→ Problem description
In the listing below, how many lines contain "will"? Answer with the number alone.

→ Dataset records
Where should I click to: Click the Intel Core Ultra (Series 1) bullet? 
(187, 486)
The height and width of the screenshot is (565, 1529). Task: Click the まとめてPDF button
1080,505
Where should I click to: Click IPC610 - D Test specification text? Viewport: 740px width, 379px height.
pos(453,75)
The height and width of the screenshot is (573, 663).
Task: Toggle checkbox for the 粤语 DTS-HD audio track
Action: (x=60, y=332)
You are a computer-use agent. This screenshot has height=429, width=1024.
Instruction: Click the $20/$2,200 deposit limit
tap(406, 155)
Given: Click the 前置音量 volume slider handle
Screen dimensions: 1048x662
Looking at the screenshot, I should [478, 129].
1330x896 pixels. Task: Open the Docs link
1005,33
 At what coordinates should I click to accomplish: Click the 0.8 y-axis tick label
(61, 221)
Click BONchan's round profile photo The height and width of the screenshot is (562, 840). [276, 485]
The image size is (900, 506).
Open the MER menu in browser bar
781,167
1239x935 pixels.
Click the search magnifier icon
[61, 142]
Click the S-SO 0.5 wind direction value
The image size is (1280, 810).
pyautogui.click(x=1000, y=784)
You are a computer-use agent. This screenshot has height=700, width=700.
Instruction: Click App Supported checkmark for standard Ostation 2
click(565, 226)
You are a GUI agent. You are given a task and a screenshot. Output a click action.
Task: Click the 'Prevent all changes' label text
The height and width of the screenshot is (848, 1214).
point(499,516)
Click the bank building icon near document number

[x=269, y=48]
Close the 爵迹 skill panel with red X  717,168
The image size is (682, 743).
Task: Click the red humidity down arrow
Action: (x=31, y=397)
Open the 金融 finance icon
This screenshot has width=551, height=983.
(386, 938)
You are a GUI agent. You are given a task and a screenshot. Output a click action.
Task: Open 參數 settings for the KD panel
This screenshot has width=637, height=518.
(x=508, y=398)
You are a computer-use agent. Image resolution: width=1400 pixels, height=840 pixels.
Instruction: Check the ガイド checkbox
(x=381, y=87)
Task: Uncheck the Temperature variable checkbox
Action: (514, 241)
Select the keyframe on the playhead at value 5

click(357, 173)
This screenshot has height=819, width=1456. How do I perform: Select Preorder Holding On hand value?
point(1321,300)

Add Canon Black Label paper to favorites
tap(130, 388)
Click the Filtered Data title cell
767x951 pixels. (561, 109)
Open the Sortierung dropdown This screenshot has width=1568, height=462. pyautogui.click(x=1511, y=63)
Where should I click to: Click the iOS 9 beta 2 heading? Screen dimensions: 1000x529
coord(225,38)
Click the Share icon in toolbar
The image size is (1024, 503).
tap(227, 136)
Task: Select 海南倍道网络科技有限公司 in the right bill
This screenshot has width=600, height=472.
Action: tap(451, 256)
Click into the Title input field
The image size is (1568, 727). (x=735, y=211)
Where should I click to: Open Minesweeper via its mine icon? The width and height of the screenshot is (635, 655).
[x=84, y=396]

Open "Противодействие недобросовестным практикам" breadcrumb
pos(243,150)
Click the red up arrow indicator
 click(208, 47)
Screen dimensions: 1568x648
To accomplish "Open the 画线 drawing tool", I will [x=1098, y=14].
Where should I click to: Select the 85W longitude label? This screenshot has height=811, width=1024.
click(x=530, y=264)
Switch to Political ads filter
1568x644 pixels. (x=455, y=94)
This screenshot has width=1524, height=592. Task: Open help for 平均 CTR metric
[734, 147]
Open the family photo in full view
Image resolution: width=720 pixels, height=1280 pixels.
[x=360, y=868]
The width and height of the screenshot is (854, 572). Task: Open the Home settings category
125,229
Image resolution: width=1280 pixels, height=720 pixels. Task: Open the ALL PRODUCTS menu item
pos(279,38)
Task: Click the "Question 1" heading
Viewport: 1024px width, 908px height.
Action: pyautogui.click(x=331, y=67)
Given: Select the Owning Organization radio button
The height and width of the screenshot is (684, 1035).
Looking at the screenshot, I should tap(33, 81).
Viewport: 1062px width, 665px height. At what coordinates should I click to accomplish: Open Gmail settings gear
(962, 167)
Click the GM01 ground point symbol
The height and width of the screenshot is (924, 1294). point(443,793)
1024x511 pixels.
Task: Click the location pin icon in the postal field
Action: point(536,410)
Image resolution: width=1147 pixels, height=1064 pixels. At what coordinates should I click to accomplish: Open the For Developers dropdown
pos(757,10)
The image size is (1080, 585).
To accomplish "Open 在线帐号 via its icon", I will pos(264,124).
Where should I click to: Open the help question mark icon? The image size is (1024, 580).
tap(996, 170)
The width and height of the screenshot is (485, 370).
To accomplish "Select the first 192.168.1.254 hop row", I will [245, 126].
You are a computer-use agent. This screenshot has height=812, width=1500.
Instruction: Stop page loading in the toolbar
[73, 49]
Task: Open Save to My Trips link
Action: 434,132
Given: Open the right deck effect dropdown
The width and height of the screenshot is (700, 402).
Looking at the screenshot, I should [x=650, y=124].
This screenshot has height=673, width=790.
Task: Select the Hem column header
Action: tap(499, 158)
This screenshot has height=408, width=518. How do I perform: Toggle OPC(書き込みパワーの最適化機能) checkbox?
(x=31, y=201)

→ Response for this exercise
3